CD vs UC Clincher - Tale of Two Guts
| Feature | Crohn's Disease (CD) | Ulcerative Colitis (UC) |
|---|---|---|
| Site | Any part of GIT (mouth to anus); Terminal ileum commonest | Colon only; Rectum invariably involved, extends proximally |
| Pattern | Skip lesions (discontinuous) | Continuous, symmetrical inflammation |
| Depth | Transmural inflammation | Mucosal & submucosal inflammation |
| Symptoms | RLQ pain, diarrhea (±blood), weight loss, perianal disease | Bloody diarrhea, tenesmus, urgency, abdominal cramps |
| Endoscopy | Aphthous ulcers, linear/serpiginous ulcers, cobblestones, strictures, fistulae | Diffuse erythema, granular/friable mucosa, pseudopolyps |
| Radiology | String sign of Kantor (barium study) | Lead pipe colon (loss of haustra) |
| Histology | Non-caseating granulomas (~50%), lymphoid aggregates | Crypt abscesses, crypt distortion, goblet cell depletion |
vs Ulcerative Colitis (friable mucosa, crypt abscess))
⭐ > Extraintestinal manifestations are common in both, but p-ANCA is more associated with UC (60-70%), while ASCA is more with CD (60-70%).
IBD Workup - Diagnostic Deep Dive
- Key Investigations:
- Blood: CBC (anemia), ↑ESR/CRP.
- Stool: Fecal Calprotectin (> 50-100 µg/g suggests inflammation; > 250 µg/g highly indicative of IBD).

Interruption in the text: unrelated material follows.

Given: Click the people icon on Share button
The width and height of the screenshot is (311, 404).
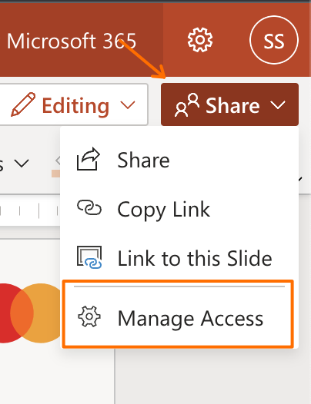Looking at the screenshot, I should 187,105.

- Serology: ASCA (CD), pANCA (UC) - supportive, not diagnostic.
- Definitive Diagnosis & Staging:
- Endoscopy (Ileocolonoscopy) + Biopsy: Gold standard for diagnosis, activity, extent.
- Upper GI endoscopy for proximal symptoms.
- Small Bowel & Complication Imaging:
- CT/MR Enterography: Preferred for small bowel assessment, fistulae, abscesses.

- Barium studies (e.g., "String sign of Kantor" in CD).
⭐ Fecal calprotectin > 250 µg/g is highly specific for IBD, aiding differentiation from Irritable Bowel Syndrome (IBS).
IBD Management - Taming the Flames
- Goals: Induce & maintain remission.
- Medical Therapy Pyramid:
- Base: 5-ASA (Mesalamine) - Mild disease.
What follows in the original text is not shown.